Re: Gravity Solves Paradox raised by Einstein's Theory
Posted by Uncle Al on Sep 26, 2003 at 13:28
(68.5.243.16)Re: Gravity Solves Paradox raised by Einstein's Theory (Mike Kremer)
"Einstein was not wrong, but Einstein can be incomplete. That is where you look for vulnerabilities."
Yup.
A non-geometric model of spacetime is unimaginable given mathematical and physical consequences of symmetries. General Relativity models continuous spacetime, going beyond conformal symmetry (scale independence) to symmetry under all smooth coordinate transformations - general covariance (the stress-energy tensor embodying local energy and momentum) - resisting quantization. General Relativity predicts evolution of an initial system state with arbitrary certainty. Quantum mechanics' observables display discrete states. Heisenberg's Uncertainty Principle limits knowledge about conjugate variables in a system state, disallowing exact prediction of its volution. Covariance with respect to reflection in space and time is not required by the Poincaré group of Special Relativity or the Einstein group of General Relativity.
Anomalies must exist!
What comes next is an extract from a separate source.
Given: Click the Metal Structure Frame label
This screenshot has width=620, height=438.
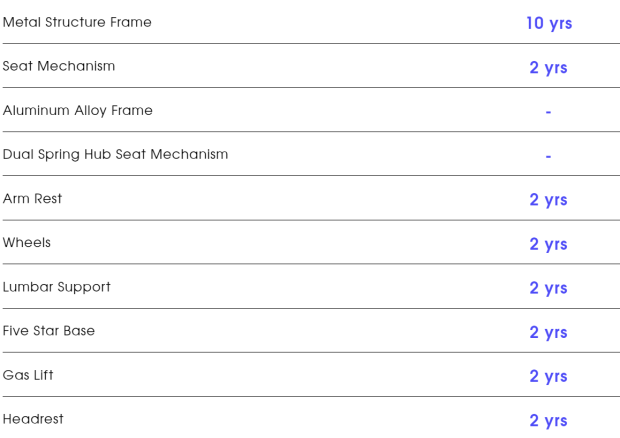Looking at the screenshot, I should (77, 22).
They will not be found unless one goes looking for them in the right neighborhoods. You cannot find a flaw in GR by looking where it is strong. You probe where it has no armor at all.
Einstein loathed quantized (discontinuous) variables. GR is parity-even (gerade) as is Newton. The very few parity-odd (ungerade) tests of GR used polarized spin because explicit mathematical parity transformation - inversion of all coordinate axes through the origin - had no calculable physical observable associated with it. That changed in 1999 with Petitjean's ab initio quantitative CHI.
I've been pushing to do a literal parity test of GR using explicitly calculated test masses. Physics has been pushing back saying "nothing else has worked, why should this?" Hey guys... if nothing else has worked then you try something different. It is guaranteed to achieve the historical standard of output, and may do marginally better.
--
Uncle Al
http://www.mazepath.com/uncleal/eotvos.htm
(Do something naughty to physics)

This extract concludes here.